I use exponential functions on my site in order to generate a snapshot based on current numbers and to determine parameters such as the doubling time. As far as extrapolations for the future are concerned, I have decided not to make forecasts based on the data, even though I have received an increasing number of inquiries by e-mail on this subject. I would like to – and have to – leave that to the experts. In my opinion, it would be reckless because other people might rely on such forecasts. In addition, I find it very difficult to make forecasts at present, as regulations and measures change almost weekly, such as the introduction of compulsory face masks or the gradual reopening of schools. I therefore think that far more complex mathematical models are needed, which go well beyond my expertise as a chemist.
As a data expert, what is your opinion on information retrieval through mobile phone tracking?
I must admit that I have not yet formed a final opinion on the topic of a “Corona App”. I am aware that a number of such apps are already being tested and that if one wants to use this kind of information gathering, society will ultimately have to agree on an app on a voluntary basis. In this context, I consider the list of 10 assessment criteria for such apps published by the Chaos Computer Club to be relevant and ground-breaking. It is only possible to obtain usable data with such measures if they are widely accepted by the population. It is therefore essential for data protection concerns to be taken into account as well and for the source code to be publicly available. But what I believe should not be allowed under any circumstances is a ruling obliging the public to install such a tracking app. I believe that a general obligation would be too invasive as far as individual liberties are concerned, and could do immense damage to the public’s trust in our constitutional state. And to be quite pragmatic: with a compulsory app, one could still not stop people who do not want to be tracked through such an app from simply switching off their phone or leaving it in the car when shopping.
For how long will you continue with the corona statistics?

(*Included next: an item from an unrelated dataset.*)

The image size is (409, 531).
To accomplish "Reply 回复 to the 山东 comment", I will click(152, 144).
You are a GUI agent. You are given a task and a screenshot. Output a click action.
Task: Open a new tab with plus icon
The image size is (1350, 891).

As experts keep pointing out, we are still at the early stages of this pandemic. Therefore, I consider it essential to document the data continuously, even though new infections are currently on the decline and public interest may be diverted to other issues in the course of the year. Another important point is the plan for a gradual reduction in the measures, which must be re-evaluated on a regular basis. By providing the graphics, I aim to help educate the population more broadly about the current coronavirus situation on the ground. In this respect, I will continue to collect and present the data for the time being.
What else do you focus on in your scientific work?

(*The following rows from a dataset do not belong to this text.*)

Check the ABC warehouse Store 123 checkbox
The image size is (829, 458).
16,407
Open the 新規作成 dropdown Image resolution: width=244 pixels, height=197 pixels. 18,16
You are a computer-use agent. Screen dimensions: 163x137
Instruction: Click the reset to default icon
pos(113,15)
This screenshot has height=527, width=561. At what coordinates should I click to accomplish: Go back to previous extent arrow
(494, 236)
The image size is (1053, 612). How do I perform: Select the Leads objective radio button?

I work as a theoretical chemist in Prof. Winfried Plass’s working group at Friedrich Schiller University and my scientific work focuses on computer-aided calculations of magnetic molecules, mainly what are called single-molecule magnets. Such molecules are small permanent magnets that can be individually magnetised. They could potentially be suitable as magnetic data storage media and could significantly increase the storage density of data carriers. Through my scientific calculations on such systems, I verify and complement the experimental results of my colleagues, allowing us to identify trends and improve the properties of these molecules. In one context or another, I also work with exponential functions, for example when describing temperature-dependent magnetic relaxation behaviour or when estimating the magnetic domain sizes in single-chain magnets.